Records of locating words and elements
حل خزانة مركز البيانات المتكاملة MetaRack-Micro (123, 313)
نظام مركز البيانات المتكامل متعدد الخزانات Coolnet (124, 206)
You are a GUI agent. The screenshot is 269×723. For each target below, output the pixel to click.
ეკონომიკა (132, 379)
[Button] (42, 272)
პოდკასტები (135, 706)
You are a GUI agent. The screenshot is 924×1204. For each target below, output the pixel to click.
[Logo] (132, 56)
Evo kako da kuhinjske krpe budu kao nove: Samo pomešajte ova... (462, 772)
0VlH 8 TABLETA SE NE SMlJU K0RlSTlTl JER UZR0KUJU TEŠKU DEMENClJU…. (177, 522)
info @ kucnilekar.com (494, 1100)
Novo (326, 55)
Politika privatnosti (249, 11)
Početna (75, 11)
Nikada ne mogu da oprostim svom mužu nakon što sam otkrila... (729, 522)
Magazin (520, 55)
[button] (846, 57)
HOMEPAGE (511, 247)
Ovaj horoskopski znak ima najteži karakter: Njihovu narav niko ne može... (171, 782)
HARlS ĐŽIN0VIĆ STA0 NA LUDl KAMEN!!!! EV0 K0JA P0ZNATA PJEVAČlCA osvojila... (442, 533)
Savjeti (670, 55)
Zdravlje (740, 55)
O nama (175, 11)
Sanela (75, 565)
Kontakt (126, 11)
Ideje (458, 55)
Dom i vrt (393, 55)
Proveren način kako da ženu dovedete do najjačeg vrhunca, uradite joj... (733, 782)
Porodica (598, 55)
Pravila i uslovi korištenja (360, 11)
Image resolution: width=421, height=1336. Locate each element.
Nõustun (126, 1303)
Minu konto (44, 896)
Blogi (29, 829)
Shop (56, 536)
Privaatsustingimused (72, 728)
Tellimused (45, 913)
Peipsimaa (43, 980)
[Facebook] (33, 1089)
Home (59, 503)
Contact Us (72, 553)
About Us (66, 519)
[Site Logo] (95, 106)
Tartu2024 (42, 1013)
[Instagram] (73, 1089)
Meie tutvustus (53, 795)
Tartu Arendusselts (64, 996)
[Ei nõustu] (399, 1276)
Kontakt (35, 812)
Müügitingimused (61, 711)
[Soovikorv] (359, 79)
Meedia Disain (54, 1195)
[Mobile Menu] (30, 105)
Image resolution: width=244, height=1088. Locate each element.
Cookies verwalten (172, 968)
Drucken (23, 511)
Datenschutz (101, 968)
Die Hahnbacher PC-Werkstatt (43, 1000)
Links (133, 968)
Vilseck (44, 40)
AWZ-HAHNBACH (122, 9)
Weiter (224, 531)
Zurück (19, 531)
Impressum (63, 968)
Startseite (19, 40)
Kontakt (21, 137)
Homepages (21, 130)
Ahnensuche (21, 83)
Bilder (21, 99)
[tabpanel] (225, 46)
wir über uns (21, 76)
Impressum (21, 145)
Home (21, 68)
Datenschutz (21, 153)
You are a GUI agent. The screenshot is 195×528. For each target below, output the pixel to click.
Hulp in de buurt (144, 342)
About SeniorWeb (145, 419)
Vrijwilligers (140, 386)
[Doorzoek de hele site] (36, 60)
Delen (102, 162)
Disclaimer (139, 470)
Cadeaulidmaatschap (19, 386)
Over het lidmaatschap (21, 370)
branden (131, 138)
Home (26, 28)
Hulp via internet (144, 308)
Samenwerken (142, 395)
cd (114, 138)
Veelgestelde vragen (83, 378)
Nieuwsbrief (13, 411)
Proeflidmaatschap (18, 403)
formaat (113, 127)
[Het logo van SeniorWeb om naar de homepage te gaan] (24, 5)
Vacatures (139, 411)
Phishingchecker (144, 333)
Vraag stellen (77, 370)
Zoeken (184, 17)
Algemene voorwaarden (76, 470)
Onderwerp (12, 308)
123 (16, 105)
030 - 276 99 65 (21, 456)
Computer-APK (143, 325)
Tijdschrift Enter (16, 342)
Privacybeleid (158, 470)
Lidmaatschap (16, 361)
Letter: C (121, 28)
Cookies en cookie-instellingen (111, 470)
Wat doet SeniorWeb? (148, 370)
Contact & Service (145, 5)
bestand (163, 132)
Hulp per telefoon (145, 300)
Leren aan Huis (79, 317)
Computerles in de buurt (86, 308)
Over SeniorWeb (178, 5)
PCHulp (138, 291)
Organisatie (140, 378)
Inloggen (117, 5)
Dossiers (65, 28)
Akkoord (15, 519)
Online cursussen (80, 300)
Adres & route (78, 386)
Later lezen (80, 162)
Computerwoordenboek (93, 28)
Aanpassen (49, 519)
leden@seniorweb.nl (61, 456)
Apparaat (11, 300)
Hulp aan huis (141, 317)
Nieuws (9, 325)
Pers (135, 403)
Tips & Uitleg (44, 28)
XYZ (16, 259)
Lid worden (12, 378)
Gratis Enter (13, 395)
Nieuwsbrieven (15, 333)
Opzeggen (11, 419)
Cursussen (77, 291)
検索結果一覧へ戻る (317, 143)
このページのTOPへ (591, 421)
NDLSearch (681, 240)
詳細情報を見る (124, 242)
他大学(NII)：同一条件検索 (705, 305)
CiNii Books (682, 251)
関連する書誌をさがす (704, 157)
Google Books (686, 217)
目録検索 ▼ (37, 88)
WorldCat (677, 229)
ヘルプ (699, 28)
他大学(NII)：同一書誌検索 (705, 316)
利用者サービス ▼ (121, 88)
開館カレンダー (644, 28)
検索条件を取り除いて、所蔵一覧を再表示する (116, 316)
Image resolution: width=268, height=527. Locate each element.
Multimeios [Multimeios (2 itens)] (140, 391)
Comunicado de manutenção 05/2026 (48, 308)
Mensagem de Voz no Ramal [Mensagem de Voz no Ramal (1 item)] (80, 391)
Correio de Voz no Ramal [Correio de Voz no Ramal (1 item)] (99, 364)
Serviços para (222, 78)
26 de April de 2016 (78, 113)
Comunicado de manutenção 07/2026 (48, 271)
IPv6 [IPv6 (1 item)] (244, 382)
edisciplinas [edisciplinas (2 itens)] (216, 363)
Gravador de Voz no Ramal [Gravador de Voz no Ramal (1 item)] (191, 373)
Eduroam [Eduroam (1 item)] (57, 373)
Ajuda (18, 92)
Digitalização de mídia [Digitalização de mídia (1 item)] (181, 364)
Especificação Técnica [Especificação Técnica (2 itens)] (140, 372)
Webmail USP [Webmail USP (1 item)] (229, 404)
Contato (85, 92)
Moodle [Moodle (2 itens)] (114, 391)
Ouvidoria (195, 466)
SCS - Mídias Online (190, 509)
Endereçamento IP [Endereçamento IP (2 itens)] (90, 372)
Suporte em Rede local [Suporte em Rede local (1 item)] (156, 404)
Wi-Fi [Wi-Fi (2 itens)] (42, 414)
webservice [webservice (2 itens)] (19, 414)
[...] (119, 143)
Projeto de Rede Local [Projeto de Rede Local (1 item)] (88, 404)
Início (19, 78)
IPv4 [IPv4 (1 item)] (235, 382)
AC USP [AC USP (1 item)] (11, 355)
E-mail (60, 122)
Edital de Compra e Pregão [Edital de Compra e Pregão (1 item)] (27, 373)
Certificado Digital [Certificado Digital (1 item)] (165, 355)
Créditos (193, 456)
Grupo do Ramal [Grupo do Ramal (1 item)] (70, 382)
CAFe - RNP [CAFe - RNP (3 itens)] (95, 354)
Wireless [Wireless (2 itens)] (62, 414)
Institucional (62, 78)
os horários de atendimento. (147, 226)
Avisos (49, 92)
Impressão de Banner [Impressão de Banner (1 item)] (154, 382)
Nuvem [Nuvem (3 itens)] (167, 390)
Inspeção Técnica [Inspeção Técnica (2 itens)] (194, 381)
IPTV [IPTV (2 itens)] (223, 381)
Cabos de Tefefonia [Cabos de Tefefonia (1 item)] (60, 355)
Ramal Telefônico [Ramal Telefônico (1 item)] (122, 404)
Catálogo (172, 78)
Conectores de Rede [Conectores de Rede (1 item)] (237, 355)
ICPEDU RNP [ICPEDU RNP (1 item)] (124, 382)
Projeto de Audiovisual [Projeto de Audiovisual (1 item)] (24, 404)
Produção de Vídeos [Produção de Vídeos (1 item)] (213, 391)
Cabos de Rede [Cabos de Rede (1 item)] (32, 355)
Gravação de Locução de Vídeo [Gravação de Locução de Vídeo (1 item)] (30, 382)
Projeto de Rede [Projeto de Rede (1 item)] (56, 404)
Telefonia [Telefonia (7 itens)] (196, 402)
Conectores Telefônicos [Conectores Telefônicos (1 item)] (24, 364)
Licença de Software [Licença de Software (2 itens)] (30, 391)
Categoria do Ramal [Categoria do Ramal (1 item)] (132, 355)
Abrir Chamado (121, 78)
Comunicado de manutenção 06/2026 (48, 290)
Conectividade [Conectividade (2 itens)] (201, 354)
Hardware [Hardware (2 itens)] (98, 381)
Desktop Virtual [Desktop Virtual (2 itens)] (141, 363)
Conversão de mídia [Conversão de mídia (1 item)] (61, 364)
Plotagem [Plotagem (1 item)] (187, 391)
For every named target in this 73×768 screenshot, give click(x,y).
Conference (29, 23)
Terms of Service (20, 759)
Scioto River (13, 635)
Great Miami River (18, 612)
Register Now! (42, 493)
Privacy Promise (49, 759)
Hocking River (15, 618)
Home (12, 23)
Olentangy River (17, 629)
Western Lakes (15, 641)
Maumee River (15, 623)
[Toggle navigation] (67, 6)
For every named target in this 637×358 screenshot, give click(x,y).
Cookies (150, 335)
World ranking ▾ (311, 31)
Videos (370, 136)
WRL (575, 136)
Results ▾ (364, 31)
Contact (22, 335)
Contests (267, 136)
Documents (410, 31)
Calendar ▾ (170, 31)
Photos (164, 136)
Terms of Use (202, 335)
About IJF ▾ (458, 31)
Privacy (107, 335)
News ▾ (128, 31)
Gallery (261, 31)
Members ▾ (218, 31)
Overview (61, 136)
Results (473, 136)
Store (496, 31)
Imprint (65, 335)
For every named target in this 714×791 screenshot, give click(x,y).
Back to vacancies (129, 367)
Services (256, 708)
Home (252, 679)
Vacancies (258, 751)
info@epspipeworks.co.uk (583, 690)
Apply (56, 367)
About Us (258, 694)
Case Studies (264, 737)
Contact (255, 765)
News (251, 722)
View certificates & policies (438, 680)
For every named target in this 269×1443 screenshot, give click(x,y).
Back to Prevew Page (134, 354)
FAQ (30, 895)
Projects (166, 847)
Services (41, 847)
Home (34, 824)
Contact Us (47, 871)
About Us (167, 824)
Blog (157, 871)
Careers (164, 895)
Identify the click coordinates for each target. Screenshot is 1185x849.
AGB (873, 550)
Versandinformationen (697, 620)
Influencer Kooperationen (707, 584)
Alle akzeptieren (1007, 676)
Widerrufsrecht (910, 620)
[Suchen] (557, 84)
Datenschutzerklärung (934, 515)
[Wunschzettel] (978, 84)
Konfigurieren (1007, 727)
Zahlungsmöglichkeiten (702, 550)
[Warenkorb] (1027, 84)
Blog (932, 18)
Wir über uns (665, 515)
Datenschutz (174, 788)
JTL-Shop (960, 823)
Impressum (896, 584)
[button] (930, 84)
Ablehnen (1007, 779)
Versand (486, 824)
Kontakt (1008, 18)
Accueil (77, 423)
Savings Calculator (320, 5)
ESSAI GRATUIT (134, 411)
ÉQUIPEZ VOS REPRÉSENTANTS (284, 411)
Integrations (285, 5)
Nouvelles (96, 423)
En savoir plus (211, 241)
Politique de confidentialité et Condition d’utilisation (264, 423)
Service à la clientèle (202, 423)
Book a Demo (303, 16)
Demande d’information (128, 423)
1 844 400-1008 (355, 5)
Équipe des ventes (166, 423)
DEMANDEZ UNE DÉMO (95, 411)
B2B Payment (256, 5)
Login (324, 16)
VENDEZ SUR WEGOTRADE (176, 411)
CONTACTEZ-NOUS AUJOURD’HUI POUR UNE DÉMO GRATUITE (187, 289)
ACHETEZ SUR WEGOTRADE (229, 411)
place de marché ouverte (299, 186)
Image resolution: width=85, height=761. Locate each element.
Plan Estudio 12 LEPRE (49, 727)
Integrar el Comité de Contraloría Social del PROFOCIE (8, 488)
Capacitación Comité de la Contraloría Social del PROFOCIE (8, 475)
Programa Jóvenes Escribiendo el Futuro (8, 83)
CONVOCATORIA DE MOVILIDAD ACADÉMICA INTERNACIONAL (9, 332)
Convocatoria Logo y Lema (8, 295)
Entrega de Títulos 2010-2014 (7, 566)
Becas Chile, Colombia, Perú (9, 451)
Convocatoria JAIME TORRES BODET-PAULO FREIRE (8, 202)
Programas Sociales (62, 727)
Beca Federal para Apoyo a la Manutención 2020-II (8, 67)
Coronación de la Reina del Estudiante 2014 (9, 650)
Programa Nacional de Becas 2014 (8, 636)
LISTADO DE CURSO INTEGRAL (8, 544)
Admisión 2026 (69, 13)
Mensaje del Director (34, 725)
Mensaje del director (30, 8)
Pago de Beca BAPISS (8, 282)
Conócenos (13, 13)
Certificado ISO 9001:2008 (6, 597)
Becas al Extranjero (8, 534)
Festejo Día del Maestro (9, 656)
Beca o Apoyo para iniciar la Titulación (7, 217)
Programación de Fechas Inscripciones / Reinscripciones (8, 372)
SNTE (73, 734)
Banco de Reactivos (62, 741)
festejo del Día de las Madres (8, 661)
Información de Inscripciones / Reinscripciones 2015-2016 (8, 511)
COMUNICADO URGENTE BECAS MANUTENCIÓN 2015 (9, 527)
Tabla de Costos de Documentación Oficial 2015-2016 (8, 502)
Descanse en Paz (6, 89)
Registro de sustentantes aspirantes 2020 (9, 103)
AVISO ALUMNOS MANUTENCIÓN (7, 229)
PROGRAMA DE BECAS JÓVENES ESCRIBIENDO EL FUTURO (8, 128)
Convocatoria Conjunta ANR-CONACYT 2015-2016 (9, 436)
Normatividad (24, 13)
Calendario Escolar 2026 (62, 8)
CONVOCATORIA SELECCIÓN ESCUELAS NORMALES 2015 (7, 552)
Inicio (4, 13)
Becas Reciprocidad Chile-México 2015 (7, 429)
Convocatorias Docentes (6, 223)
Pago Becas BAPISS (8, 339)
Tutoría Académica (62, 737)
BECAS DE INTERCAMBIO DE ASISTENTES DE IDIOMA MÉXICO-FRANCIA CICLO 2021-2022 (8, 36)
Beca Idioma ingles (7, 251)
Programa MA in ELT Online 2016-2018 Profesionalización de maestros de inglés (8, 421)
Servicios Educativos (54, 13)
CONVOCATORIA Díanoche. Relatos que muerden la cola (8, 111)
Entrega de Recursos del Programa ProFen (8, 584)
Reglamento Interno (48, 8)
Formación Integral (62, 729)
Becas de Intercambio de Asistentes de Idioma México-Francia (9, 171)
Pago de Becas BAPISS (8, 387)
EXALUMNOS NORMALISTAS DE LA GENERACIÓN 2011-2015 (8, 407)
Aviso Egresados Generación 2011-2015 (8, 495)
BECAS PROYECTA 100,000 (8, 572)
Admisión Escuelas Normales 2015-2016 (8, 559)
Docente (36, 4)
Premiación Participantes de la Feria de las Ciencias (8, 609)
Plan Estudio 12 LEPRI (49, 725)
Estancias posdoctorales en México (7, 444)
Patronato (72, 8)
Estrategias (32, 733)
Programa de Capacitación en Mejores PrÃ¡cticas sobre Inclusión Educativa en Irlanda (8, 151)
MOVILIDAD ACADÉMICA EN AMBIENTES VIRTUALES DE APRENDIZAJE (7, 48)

**What needs to be done**
Gather every row above that contains the word "DÉMO", copying each of those rows in full.

**Output**
DEMANDEZ UNE DÉMO (95, 411)
CONTACTEZ-NOUS AUJOURD’HUI POUR UNE DÉMO GRATUITE (187, 289)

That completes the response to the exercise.